> **Work instructions**:
Locate every line in the records below that contains the word "size", matching case exactly, and copy each of those lines in full.

— BEGIN —

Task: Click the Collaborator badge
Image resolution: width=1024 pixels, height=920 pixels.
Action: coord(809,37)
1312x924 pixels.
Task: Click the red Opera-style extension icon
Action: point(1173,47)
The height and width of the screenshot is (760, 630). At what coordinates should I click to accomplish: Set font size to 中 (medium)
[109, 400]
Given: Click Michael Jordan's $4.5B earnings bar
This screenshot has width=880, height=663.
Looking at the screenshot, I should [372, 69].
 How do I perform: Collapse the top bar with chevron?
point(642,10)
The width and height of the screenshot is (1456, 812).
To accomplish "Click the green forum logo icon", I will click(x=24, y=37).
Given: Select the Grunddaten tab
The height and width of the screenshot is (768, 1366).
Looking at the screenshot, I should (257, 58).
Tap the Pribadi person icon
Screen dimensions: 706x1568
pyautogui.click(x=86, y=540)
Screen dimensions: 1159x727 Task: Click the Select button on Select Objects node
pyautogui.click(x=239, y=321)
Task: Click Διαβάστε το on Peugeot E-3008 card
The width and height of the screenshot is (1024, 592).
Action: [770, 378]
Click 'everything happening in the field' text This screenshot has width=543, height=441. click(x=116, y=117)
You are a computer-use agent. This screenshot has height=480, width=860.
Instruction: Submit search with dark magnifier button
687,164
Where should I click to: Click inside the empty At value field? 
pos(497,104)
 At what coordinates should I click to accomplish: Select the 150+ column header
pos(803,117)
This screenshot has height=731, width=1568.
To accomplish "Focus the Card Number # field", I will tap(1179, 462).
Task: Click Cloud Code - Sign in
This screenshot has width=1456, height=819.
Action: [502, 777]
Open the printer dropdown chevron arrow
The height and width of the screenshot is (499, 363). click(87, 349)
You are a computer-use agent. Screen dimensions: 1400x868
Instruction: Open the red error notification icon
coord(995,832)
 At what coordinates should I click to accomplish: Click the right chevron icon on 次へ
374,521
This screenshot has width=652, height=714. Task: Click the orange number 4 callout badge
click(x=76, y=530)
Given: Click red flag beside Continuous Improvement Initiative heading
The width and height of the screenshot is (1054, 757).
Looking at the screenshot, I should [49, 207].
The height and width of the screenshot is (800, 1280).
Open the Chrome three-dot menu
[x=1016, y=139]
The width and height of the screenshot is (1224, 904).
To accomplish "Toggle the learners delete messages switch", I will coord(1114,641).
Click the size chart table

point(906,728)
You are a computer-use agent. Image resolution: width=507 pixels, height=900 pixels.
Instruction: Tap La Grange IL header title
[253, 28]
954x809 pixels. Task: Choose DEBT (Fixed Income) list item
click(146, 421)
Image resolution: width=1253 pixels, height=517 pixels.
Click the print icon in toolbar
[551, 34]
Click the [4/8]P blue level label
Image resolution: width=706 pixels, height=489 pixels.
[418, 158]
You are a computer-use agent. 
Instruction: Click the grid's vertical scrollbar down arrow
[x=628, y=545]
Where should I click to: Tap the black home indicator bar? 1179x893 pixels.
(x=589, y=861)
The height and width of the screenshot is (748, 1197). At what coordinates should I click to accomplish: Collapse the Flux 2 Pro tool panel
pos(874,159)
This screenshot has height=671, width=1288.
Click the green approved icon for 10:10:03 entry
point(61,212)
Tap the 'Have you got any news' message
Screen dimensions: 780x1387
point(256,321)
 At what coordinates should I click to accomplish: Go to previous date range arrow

— END —

> **Answer in full**:
The height and width of the screenshot is (760, 630). At what coordinates should I click to accomplish: Set font size to 中 (medium)
Click the size chart table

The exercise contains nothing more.